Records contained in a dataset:
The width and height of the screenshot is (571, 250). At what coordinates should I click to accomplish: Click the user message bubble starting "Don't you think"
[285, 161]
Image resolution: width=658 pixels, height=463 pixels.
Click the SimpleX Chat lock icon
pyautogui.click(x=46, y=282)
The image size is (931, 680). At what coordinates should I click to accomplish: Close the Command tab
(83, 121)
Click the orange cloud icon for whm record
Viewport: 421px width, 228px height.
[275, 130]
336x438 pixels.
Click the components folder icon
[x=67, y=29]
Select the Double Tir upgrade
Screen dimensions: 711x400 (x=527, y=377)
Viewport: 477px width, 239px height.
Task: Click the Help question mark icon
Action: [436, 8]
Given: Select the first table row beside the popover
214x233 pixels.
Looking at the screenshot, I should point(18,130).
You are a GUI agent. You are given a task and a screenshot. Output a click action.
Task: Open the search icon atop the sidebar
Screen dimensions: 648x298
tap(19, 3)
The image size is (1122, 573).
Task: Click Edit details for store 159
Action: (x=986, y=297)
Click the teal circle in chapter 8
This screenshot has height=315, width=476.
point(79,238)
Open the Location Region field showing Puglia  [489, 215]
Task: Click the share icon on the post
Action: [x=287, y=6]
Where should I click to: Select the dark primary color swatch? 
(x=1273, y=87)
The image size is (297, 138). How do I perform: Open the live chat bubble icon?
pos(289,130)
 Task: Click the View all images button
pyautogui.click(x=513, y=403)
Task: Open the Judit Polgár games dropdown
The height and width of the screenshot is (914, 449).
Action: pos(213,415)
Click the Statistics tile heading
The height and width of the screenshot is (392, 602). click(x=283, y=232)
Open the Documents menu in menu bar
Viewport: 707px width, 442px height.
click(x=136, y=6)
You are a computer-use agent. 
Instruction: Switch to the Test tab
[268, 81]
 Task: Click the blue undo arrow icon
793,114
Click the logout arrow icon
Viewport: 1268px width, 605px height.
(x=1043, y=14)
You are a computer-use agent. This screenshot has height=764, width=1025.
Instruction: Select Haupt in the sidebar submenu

Task details –
Each line of the data is to be transcribed exactly.

Output below –
The width and height of the screenshot is (571, 250). At what coordinates should I click to accomplish: Click the user message bubble starting "Don't you think"
[285, 161]
Image resolution: width=658 pixels, height=463 pixels.
Click the SimpleX Chat lock icon
pyautogui.click(x=46, y=282)
The image size is (931, 680). At what coordinates should I click to accomplish: Close the Command tab
(83, 121)
Click the orange cloud icon for whm record
Viewport: 421px width, 228px height.
[275, 130]
336x438 pixels.
Click the components folder icon
[x=67, y=29]
Select the Double Tir upgrade
Screen dimensions: 711x400 (x=527, y=377)
Viewport: 477px width, 239px height.
Task: Click the Help question mark icon
Action: [436, 8]
Given: Select the first table row beside the popover
214x233 pixels.
Looking at the screenshot, I should point(18,130).
You are a GUI agent. You are given a task and a screenshot. Output a click action.
Task: Open the search icon atop the sidebar
Screen dimensions: 648x298
tap(19, 3)
The image size is (1122, 573).
Task: Click Edit details for store 159
Action: (x=986, y=297)
Click the teal circle in chapter 8
This screenshot has height=315, width=476.
point(79,238)
Open the Location Region field showing Puglia  [489, 215]
Task: Click the share icon on the post
Action: [x=287, y=6]
Where should I click to: Select the dark primary color swatch? 
(x=1273, y=87)
The image size is (297, 138). How do I perform: Open the live chat bubble icon?
pos(289,130)
 Task: Click the View all images button
pyautogui.click(x=513, y=403)
Task: Open the Judit Polgár games dropdown
The height and width of the screenshot is (914, 449).
Action: pos(213,415)
Click the Statistics tile heading
The height and width of the screenshot is (392, 602). click(x=283, y=232)
Open the Documents menu in menu bar
Viewport: 707px width, 442px height.
click(x=136, y=6)
You are a computer-use agent. 
Instruction: Switch to the Test tab
[268, 81]
 Task: Click the blue undo arrow icon
793,114
Click the logout arrow icon
Viewport: 1268px width, 605px height.
(x=1043, y=14)
You are a computer-use agent. This screenshot has height=764, width=1025.
Instruction: Select Haupt in the sidebar submenu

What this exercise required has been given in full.